- **Consigne de travail**
Traduisez en anglais cette phrase de l'entretien avec Eric Senabre : « Et puis, avant d'être un auteur, je reste fondamentalement un fan. »

- **Texte**
--
Entretien avec Eric Senabre : Chapeau melon et pile de livres...

(Source : Didier Jeunesse)
 
     
    Il y a quelques semaines de cela, nous avons partagé avec vous cette pépite qu'est A la recherche de Mrs Wynter, dernier roman jeunesse d'Eric Senabre. Hommage de génie à la série télévisée Chapeau Melon et Bottes de Cuir et déclaration d'amour à son actrice star Diana Rigg (inoubliable Emma Peel, qui nous a quitté fin 2020), ce road trip anglophile pétillant imagine la rencontre entre un jeune adolescent des années 90 et la comédienne (renommée Beryl Doncaster), pour qui il voue un véritable culte. Parce que nous célébrons cette année sur le blog les 60 ans de Chapeau Melon et Bottes de Cuir (En première place de notre top 3 des séries télévisées), mais aussi et surtout parce que nous avons adoré le roman d'Eric Senabre, nous avons pu lui poser quelques questions... 
 
  

Pedro Pan Rabbit : Comment vous est venue l'idée de cette histoire? Quelle a été la genèse du roman ?


Eric Senabre : C'est une idée que j'avais depuis un moment déjà ; cela faisait bien trois ou quatre ans que cela me trottait dans la tête, mais que le projet avait dû être repoussé au profit d'autres livres plus « évidents », dans lesquels je sortais peut-être moins de ma zone de confort : roman d'aventures ou avec des aspects de science-fiction. J'ai en effet écrit jusqu'ici beaucoup de romans de « genre » ; même Star Trip, s'il est en lien avec une série télévisée aussi, bascule dans la littérature de genre à un moment donné de l'intrigue. Et puis, avant d'être un auteur, je reste fondamentalement un fan. C'est notamment en tant que fan qui se laisse dire que ce livre peut être une façon de se rapprocher d'une de ses idoles que le projet est né. Au départ l'idée etait que, peut-être, le livre tomberait entre les mains de Diana Rigg, sait-on jamais...
--
- **Données recueillies**
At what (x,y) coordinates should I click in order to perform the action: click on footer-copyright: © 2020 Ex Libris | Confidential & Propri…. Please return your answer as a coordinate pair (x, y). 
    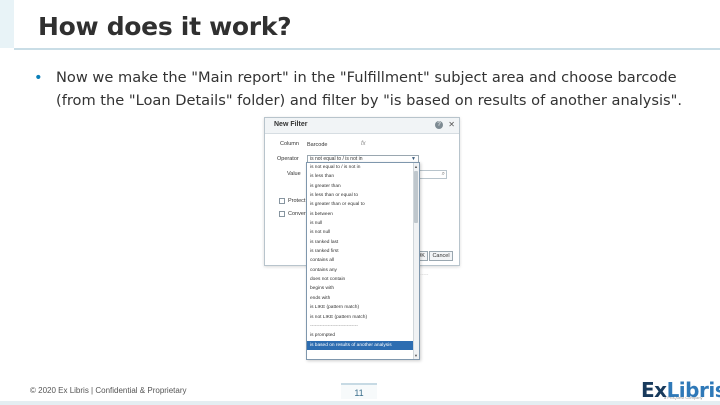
--
- **Solution rédigée**
And besides, before being an author, I remain fundamentally a fan.